- Exercise: Print the data that follows exactly.

BEGIN Exercise input

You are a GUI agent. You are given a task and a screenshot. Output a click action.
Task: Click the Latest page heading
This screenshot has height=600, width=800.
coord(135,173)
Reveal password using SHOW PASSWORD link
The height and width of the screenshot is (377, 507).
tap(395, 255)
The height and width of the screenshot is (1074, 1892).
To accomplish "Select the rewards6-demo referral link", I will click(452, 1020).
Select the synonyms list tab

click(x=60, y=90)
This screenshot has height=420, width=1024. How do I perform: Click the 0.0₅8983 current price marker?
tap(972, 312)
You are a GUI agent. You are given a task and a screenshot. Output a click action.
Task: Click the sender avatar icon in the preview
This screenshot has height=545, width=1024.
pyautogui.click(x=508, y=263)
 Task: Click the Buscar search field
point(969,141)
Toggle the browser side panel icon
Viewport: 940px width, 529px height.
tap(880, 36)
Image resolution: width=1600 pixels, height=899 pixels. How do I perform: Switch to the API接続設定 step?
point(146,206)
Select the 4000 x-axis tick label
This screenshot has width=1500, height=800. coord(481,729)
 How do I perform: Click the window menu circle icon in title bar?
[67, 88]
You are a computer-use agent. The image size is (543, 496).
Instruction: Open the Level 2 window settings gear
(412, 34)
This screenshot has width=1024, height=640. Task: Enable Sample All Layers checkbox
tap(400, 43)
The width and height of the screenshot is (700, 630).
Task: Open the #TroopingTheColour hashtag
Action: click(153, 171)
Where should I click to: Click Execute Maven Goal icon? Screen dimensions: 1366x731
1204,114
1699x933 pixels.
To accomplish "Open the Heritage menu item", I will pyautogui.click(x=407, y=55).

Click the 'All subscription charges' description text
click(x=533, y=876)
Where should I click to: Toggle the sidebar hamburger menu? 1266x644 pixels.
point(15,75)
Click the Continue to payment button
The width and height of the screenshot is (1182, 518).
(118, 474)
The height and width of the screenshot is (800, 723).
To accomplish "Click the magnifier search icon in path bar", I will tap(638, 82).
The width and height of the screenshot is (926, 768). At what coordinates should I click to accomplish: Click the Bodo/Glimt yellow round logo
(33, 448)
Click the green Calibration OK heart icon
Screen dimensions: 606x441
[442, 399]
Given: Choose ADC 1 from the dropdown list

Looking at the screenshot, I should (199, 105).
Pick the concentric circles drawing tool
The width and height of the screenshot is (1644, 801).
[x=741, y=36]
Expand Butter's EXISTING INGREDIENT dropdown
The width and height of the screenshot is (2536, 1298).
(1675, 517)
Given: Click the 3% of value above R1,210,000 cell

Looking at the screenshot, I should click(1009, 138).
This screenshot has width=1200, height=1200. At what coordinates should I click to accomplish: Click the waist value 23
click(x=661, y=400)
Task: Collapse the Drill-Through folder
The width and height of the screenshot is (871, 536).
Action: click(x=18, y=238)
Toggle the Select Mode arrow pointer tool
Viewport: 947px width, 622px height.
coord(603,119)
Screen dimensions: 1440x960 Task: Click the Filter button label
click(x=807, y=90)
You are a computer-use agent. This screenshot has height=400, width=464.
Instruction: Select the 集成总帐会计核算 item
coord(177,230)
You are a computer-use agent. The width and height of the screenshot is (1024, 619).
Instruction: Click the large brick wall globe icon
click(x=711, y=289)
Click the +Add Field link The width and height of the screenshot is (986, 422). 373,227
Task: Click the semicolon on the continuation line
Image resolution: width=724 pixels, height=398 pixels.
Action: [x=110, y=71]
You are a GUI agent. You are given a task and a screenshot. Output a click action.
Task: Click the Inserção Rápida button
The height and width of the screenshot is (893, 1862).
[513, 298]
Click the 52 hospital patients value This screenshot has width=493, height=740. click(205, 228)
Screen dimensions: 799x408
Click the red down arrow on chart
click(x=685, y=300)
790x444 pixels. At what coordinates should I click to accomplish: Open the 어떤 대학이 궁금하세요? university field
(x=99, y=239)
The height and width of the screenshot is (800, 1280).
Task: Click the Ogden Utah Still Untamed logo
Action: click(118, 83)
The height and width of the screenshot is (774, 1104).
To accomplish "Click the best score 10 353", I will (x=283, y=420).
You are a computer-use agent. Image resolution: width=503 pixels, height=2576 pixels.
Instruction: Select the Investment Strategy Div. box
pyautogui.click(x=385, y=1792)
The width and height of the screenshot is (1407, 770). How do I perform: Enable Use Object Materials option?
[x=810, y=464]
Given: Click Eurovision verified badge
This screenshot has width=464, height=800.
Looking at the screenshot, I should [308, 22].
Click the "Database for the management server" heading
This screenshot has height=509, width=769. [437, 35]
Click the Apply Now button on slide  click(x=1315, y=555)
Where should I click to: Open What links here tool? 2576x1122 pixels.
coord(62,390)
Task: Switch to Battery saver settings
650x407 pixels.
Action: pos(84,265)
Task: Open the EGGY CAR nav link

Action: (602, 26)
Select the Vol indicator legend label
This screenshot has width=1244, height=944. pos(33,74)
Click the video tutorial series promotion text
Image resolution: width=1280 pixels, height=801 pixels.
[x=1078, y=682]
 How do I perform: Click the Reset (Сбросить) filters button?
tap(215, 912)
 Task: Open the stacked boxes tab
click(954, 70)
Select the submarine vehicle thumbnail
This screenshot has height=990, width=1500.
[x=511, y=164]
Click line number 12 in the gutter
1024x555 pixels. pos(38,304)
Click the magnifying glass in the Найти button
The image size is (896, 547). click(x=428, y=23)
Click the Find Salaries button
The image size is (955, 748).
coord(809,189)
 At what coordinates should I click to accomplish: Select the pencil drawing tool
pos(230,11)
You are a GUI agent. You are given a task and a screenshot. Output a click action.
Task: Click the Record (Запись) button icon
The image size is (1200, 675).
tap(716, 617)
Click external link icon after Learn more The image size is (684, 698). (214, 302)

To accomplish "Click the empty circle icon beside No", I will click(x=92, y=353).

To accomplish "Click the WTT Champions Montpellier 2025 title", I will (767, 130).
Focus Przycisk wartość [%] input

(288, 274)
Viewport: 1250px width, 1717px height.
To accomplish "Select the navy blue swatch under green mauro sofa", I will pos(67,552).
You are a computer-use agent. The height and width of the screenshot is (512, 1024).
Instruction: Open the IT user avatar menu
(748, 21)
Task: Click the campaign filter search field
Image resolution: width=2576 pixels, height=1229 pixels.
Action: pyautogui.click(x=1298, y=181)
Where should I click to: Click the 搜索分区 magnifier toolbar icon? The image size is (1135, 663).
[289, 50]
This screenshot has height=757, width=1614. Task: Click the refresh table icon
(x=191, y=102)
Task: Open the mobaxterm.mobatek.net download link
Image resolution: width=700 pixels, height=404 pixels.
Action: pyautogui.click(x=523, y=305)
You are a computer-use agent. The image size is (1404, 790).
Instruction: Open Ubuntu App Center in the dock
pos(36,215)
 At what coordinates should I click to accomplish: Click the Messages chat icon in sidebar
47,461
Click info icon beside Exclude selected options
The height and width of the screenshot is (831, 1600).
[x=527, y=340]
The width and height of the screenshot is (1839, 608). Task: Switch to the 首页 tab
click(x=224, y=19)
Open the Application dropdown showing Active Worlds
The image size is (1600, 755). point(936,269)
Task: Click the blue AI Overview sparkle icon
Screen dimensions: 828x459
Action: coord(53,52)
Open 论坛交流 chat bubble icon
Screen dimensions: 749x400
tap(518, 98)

END Exercise input

- Expected answer:
You are a GUI agent. You are given a task and a screenshot. Output a click action.
Task: Click the Latest page heading
This screenshot has height=600, width=800.
coord(135,173)
Reveal password using SHOW PASSWORD link
The height and width of the screenshot is (377, 507).
tap(395, 255)
The height and width of the screenshot is (1074, 1892).
To accomplish "Select the rewards6-demo referral link", I will click(452, 1020).
Select the synonyms list tab

click(x=60, y=90)
This screenshot has height=420, width=1024. How do I perform: Click the 0.0₅8983 current price marker?
tap(972, 312)
You are a GUI agent. You are given a task and a screenshot. Output a click action.
Task: Click the sender avatar icon in the preview
This screenshot has height=545, width=1024.
pyautogui.click(x=508, y=263)
 Task: Click the Buscar search field
point(969,141)
Toggle the browser side panel icon
Viewport: 940px width, 529px height.
tap(880, 36)
Image resolution: width=1600 pixels, height=899 pixels. How do I perform: Switch to the API接続設定 step?
point(146,206)
Select the 4000 x-axis tick label
This screenshot has width=1500, height=800. coord(481,729)
 How do I perform: Click the window menu circle icon in title bar?
[67, 88]
You are a computer-use agent. The image size is (543, 496).
Instruction: Open the Level 2 window settings gear
(412, 34)
This screenshot has width=1024, height=640. Task: Enable Sample All Layers checkbox
tap(400, 43)
The width and height of the screenshot is (700, 630).
Task: Open the #TroopingTheColour hashtag
Action: click(153, 171)
Where should I click to: Click Execute Maven Goal icon? Screen dimensions: 1366x731
1204,114
1699x933 pixels.
To accomplish "Open the Heritage menu item", I will pyautogui.click(x=407, y=55).

Click the 'All subscription charges' description text
click(x=533, y=876)
Where should I click to: Toggle the sidebar hamburger menu? 1266x644 pixels.
point(15,75)
Click the Continue to payment button
The width and height of the screenshot is (1182, 518).
(118, 474)
The height and width of the screenshot is (800, 723).
To accomplish "Click the magnifier search icon in path bar", I will tap(638, 82).
The width and height of the screenshot is (926, 768). At what coordinates should I click to accomplish: Click the Bodo/Glimt yellow round logo
(33, 448)
Click the green Calibration OK heart icon
Screen dimensions: 606x441
[442, 399]
Given: Choose ADC 1 from the dropdown list

Looking at the screenshot, I should (199, 105).
Pick the concentric circles drawing tool
The width and height of the screenshot is (1644, 801).
[x=741, y=36]
Expand Butter's EXISTING INGREDIENT dropdown
The width and height of the screenshot is (2536, 1298).
(1675, 517)
Given: Click the 3% of value above R1,210,000 cell

Looking at the screenshot, I should click(1009, 138).
This screenshot has width=1200, height=1200. At what coordinates should I click to accomplish: Click the waist value 23
click(x=661, y=400)
Task: Collapse the Drill-Through folder
The width and height of the screenshot is (871, 536).
Action: click(x=18, y=238)
Toggle the Select Mode arrow pointer tool
Viewport: 947px width, 622px height.
coord(603,119)
Screen dimensions: 1440x960 Task: Click the Filter button label
click(x=807, y=90)
You are a computer-use agent. This screenshot has height=400, width=464.
Instruction: Select the 集成总帐会计核算 item
coord(177,230)
You are a computer-use agent. The width and height of the screenshot is (1024, 619).
Instruction: Click the large brick wall globe icon
click(x=711, y=289)
Click the +Add Field link The width and height of the screenshot is (986, 422). 373,227
Task: Click the semicolon on the continuation line
Image resolution: width=724 pixels, height=398 pixels.
Action: [x=110, y=71]
You are a GUI agent. You are given a task and a screenshot. Output a click action.
Task: Click the Inserção Rápida button
The height and width of the screenshot is (893, 1862).
[513, 298]
Click the 52 hospital patients value This screenshot has width=493, height=740. click(205, 228)
Screen dimensions: 799x408
Click the red down arrow on chart
click(x=685, y=300)
790x444 pixels. At what coordinates should I click to accomplish: Open the 어떤 대학이 궁금하세요? university field
(x=99, y=239)
The height and width of the screenshot is (800, 1280).
Task: Click the Ogden Utah Still Untamed logo
Action: click(118, 83)
The height and width of the screenshot is (774, 1104).
To accomplish "Click the best score 10 353", I will (x=283, y=420).
You are a computer-use agent. Image resolution: width=503 pixels, height=2576 pixels.
Instruction: Select the Investment Strategy Div. box
pyautogui.click(x=385, y=1792)
The width and height of the screenshot is (1407, 770). How do I perform: Enable Use Object Materials option?
[x=810, y=464]
Given: Click Eurovision verified badge
This screenshot has width=464, height=800.
Looking at the screenshot, I should [308, 22].
Click the "Database for the management server" heading
This screenshot has height=509, width=769. [437, 35]
Click the Apply Now button on slide  click(x=1315, y=555)
Where should I click to: Open What links here tool? 2576x1122 pixels.
coord(62,390)
Task: Switch to Battery saver settings
650x407 pixels.
Action: pos(84,265)
Task: Open the EGGY CAR nav link

Action: (602, 26)
Select the Vol indicator legend label
This screenshot has width=1244, height=944. pos(33,74)
Click the video tutorial series promotion text
Image resolution: width=1280 pixels, height=801 pixels.
[x=1078, y=682]
 How do I perform: Click the Reset (Сбросить) filters button?
tap(215, 912)
 Task: Open the stacked boxes tab
click(954, 70)
Select the submarine vehicle thumbnail
This screenshot has height=990, width=1500.
[x=511, y=164]
Click line number 12 in the gutter
1024x555 pixels. pos(38,304)
Click the magnifying glass in the Найти button
The image size is (896, 547). click(x=428, y=23)
Click the Find Salaries button
The image size is (955, 748).
coord(809,189)
 At what coordinates should I click to accomplish: Select the pencil drawing tool
pos(230,11)
You are a GUI agent. You are given a task and a screenshot. Output a click action.
Task: Click the Record (Запись) button icon
The image size is (1200, 675).
tap(716, 617)
Click external link icon after Learn more The image size is (684, 698). (214, 302)

To accomplish "Click the empty circle icon beside No", I will click(x=92, y=353).

To accomplish "Click the WTT Champions Montpellier 2025 title", I will (767, 130).
Focus Przycisk wartość [%] input

(288, 274)
Viewport: 1250px width, 1717px height.
To accomplish "Select the navy blue swatch under green mauro sofa", I will pos(67,552).
You are a computer-use agent. The height and width of the screenshot is (512, 1024).
Instruction: Open the IT user avatar menu
(748, 21)
Task: Click the campaign filter search field
Image resolution: width=2576 pixels, height=1229 pixels.
Action: pyautogui.click(x=1298, y=181)
Where should I click to: Click the 搜索分区 magnifier toolbar icon? The image size is (1135, 663).
[289, 50]
This screenshot has height=757, width=1614. Task: Click the refresh table icon
(x=191, y=102)
Task: Open the mobaxterm.mobatek.net download link
Image resolution: width=700 pixels, height=404 pixels.
Action: pyautogui.click(x=523, y=305)
You are a computer-use agent. The image size is (1404, 790).
Instruction: Open Ubuntu App Center in the dock
pos(36,215)
 At what coordinates should I click to accomplish: Click the Messages chat icon in sidebar
47,461
Click info icon beside Exclude selected options
The height and width of the screenshot is (831, 1600).
[x=527, y=340]
The width and height of the screenshot is (1839, 608). Task: Switch to the 首页 tab
click(x=224, y=19)
Open the Application dropdown showing Active Worlds
The image size is (1600, 755). point(936,269)
Task: Click the blue AI Overview sparkle icon
Screen dimensions: 828x459
Action: coord(53,52)
Open 论坛交流 chat bubble icon
Screen dimensions: 749x400
tap(518, 98)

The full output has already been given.